Step 230 of method 200 includes determining a normality state of the computing device 100 based at least in part on the audio data and the fan speed data. The normality state of the computing device 100 will generally indicate the presence or absence of a variety of different abnormal conditions that affect the sound made by the computing device 100 during operation, based on a comparison between the sound currently being made by the computing device with the specific fan speed data, and the sound that is expected to be made by the computing device with that same fan speed data.
The abnormal conditions may include any of those discussed herein, including a partial or full blockage of the air inlet of the housing 102; a partial or full blockage of the air outlet of the housing 102; a loosening of the coupling between a mechanical component (e.g., an expansion card) and another device (e.g., a motherboard) to which the mechanical component is coupled; a looseness of one or more fasteners of the computing device 100 (e.g., screws attaching the motherboard to the housing 102); other abnormal conditions that may affect the sound made by the computing device 100 during operation; or any combination thereof.
In some implementations, the normality state of the computing device 100 may be indicated by the value of a plurality of variables, where each variable is associated with a different abnormal condition. In some implementations the variables are binary with only two possible values, one of the values (e.g., 0) indicating that the corresponding abnormal condition is not present, and the other value (e.g., 1) indicating that the corresponding abnormal condition is present. Thus, a value of 0 (for example) for a variable associated with air inlet blockage indicates that the air inlet is not blocked, while a value of 1 (for example) for a variable associated with air outlet blockage indicates that the air outlet is blocked. In some of these implementations, the binary values could also be assigned to different degrees of the abnormal conditions. For example, the value associated with air inlet blockage could have a value of 0 if the amount of blockage is between 0% and 50%, and a value of 1 if the amount of blockage is between 50% and 100%.

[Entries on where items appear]
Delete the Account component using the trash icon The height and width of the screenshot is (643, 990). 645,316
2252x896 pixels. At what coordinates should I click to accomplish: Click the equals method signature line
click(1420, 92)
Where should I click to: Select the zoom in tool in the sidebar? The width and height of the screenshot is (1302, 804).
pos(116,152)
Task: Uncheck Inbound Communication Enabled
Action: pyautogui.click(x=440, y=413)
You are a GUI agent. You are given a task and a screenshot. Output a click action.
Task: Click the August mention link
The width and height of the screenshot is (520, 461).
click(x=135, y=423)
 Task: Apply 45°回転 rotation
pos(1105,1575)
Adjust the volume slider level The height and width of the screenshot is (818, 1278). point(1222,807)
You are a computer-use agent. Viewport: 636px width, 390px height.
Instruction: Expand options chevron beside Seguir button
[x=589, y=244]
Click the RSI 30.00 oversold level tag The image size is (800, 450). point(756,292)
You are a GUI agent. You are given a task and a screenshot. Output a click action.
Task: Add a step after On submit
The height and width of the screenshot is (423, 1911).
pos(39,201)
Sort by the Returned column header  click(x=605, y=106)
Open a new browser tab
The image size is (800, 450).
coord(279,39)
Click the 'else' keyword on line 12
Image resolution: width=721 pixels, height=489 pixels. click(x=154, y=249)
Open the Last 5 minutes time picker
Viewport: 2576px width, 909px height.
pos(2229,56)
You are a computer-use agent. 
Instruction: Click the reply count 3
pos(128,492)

- Actions to take
A. Name each specific abnormal condition that the text on a computing device's normality state lists as affecting the sound the device makes. Leave out the general catch-all entries.
B. Put the stretch of the records from the line containing "Adjust the volume" through the end of the records into a numbered list, leaving out any blank lines.
The text and the records have no connection to each other.

- The answers
A.
- A partial or full blockage of the air inlet of the housing
- A partial or full blockage of the air outlet of the housing
- A loosening of the coupling between a mechanical component, such as an expansion card, and another device to which it is coupled, such as a motherboard
- A looseness of one or more fasteners of the computing device, such as screws attaching the motherboard to the housing

B.
1. Adjust the volume slider level The height and width of the screenshot is (818, 1278). point(1222,807)
2. You are a computer-use agent. Viewport: 636px width, 390px height.
3. Instruction: Expand options chevron beside Seguir button
4. [x=589, y=244]
5. Click the RSI 30.00 oversold level tag The image size is (800, 450). point(756,292)
6. You are a GUI agent. You are given a task and a screenshot. Output a click action.
7. Task: Add a step after On submit
8. The height and width of the screenshot is (423, 1911).
9. pos(39,201)
10. Sort by the Returned column header  click(x=605, y=106)
11. Open a new browser tab
12. The image size is (800, 450).
13. coord(279,39)
14. Click the 'else' keyword on line 12
15. Image resolution: width=721 pixels, height=489 pixels. click(x=154, y=249)
16. Open the Last 5 minutes time picker
17. Viewport: 2576px width, 909px height.
18. pos(2229,56)
19. You are a computer-use agent. 
20. Instruction: Click the reply count 3
21. pos(128,492)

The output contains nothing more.